I'm writing a function that will be called in an infinite loop and only execute something when getting well-formed data from a web-service. If the service is down, returns non-json, or returns json we do not understand, the function should just log the error and return (to be called again after a pause).
I found myself copying and pasting something like this:
let v = match v {
Ok(data) => data,
Err(error) => {
println!("Error decoding json: {:?}", error);
return;
}
};
The body of the error matcher would be different each time. Sometimes it's panic, sometimes it has different messages, and sometimes elements of error
could be broken down further to form a better message, but the rest of the construct would be the same.
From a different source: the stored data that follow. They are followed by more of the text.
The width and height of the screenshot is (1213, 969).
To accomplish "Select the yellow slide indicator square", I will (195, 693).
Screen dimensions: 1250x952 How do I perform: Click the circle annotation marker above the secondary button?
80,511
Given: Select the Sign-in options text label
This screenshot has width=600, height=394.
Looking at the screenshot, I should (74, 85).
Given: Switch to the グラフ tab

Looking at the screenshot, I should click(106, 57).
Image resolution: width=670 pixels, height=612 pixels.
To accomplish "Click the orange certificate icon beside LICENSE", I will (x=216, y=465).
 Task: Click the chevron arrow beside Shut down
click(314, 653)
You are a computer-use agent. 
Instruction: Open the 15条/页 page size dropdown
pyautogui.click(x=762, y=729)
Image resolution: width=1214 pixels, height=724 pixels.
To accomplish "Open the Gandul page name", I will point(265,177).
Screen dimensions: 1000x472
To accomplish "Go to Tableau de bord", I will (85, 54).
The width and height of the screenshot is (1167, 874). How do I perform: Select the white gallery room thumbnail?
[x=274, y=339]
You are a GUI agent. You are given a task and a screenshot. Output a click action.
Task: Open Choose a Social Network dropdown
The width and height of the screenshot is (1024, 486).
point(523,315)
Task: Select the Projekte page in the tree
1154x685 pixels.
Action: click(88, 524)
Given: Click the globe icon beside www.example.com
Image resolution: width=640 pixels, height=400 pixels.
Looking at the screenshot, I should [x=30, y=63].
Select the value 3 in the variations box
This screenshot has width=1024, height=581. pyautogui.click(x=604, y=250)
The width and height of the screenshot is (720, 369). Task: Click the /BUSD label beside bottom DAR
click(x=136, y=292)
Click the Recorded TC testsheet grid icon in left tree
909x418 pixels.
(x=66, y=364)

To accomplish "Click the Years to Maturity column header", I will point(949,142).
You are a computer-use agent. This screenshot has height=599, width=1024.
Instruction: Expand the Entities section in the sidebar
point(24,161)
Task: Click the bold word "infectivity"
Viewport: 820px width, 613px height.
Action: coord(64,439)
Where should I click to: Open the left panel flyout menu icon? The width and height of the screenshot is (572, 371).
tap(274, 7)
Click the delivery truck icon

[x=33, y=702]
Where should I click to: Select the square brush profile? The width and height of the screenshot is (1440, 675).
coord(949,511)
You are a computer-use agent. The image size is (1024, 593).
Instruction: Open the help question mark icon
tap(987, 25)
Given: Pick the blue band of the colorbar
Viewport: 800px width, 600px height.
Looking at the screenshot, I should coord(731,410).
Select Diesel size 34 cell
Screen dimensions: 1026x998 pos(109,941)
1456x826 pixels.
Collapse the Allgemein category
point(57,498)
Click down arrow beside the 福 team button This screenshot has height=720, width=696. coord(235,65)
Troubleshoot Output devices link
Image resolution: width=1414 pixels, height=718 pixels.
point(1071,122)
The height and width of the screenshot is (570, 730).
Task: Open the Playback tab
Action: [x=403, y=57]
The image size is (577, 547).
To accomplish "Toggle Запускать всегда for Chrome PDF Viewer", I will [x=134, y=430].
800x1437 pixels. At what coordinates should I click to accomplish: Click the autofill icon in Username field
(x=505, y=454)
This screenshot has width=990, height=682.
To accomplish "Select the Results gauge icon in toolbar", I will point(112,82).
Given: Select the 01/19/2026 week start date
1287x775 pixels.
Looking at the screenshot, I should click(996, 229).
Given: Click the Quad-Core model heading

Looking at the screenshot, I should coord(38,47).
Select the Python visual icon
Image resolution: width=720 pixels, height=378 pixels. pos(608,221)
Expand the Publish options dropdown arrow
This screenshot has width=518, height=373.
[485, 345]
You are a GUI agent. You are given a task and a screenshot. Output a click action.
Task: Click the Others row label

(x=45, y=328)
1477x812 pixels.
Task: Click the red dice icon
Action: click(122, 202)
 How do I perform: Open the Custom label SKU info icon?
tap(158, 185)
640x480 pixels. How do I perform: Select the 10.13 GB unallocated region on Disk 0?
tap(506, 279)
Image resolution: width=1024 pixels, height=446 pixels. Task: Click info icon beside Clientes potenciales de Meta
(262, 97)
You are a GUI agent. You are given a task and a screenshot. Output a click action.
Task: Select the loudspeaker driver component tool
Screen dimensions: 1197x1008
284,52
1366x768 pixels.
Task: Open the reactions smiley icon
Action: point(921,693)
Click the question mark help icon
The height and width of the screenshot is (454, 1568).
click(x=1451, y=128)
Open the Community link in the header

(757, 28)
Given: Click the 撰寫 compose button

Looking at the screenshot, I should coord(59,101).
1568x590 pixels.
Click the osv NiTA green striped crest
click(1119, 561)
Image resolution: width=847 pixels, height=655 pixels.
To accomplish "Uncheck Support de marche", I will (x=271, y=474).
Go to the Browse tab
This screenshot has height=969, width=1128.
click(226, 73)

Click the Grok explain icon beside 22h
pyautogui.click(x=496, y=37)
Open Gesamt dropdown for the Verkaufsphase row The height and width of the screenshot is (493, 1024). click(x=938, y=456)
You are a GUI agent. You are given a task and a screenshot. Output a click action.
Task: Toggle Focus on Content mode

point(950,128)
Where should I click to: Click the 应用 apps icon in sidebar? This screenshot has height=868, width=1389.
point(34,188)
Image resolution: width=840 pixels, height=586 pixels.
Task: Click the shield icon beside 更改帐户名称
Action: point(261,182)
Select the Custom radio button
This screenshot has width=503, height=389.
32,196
Is there a shorthand for this? I'm aware of the ?
syntax, but that's for propagation. I don't feel that propagation will help with the scenario when you need slightly different processing in case of the error like in the scenario described above. This is because the particular differences in handling belong right here, not up the stack.
I have not written a lot of code in Rust yet so it is very likely that I'm missing something obvious.
In C#, the above would look something like this:
if (v == null)
{
Console.WriteLine("Error decoding json!");
return;
}
or
if (error != null)
{
Console.WriteLine($"Error decoding json: {error}");
return;
}
both of which is much less verbose than in Rust.
If I understood the comments below, one way of shortening would be something like this:
if let Err(error) = v {
println!("Error decoding json: {:?}", error);
return;
}
let v = v.unwrap();
This looks more compact, thank you. Is this idiomatic? Would you write it this way?